● **Exercise details**
Render the entries from the line containing "is (992, 1867)." through the line containing "R is located at coordinates (1038, 167)." as a two-column CSV with the header input,output, one row per entry. Put the entry's text under input and its answer under output, each in a single quoted field with line breaks turned into spaces.
++++++
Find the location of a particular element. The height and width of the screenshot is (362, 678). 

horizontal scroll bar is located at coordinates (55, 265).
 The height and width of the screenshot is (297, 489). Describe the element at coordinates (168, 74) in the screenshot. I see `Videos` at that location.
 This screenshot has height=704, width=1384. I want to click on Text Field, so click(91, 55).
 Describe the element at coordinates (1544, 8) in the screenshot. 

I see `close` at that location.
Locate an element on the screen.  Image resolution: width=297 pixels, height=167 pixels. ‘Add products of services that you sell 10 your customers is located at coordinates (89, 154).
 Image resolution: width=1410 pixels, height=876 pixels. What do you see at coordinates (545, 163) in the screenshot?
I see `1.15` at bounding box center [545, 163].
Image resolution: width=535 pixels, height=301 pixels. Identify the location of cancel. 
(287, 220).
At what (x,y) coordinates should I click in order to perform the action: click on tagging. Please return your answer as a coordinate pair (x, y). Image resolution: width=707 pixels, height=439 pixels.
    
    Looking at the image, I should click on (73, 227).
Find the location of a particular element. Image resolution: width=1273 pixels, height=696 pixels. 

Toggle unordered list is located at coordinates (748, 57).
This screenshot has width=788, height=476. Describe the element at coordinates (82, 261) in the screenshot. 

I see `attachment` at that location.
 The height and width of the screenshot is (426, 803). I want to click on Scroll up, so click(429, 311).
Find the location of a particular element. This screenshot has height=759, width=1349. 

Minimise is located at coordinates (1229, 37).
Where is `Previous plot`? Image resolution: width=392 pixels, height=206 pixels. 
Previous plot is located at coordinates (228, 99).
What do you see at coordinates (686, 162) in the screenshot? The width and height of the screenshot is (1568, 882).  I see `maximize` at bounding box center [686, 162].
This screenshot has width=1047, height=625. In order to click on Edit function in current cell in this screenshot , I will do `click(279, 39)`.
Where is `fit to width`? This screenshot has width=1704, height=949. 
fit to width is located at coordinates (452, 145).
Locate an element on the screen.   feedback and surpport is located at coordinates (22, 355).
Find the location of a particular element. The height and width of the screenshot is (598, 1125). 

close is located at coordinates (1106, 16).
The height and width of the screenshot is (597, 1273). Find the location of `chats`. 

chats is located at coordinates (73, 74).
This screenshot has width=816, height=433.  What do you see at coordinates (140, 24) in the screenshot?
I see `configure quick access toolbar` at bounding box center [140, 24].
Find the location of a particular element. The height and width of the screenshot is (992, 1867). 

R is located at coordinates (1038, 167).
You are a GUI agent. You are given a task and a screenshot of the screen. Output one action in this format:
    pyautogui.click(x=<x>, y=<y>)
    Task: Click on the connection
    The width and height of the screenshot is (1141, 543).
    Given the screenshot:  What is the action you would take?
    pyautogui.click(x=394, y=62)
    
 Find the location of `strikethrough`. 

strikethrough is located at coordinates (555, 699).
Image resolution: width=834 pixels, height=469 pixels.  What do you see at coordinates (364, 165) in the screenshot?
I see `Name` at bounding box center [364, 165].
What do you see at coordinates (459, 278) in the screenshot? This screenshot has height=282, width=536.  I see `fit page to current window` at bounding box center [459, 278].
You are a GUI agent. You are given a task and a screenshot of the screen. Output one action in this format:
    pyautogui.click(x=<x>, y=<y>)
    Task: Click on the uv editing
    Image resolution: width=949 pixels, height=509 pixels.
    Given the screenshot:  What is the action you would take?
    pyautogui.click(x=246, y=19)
++++++
● **Complete answer**
input,output
"Find the location of a particular element. The height and width of the screenshot is (992, 1867).","R is located at coordinates (1038, 167)."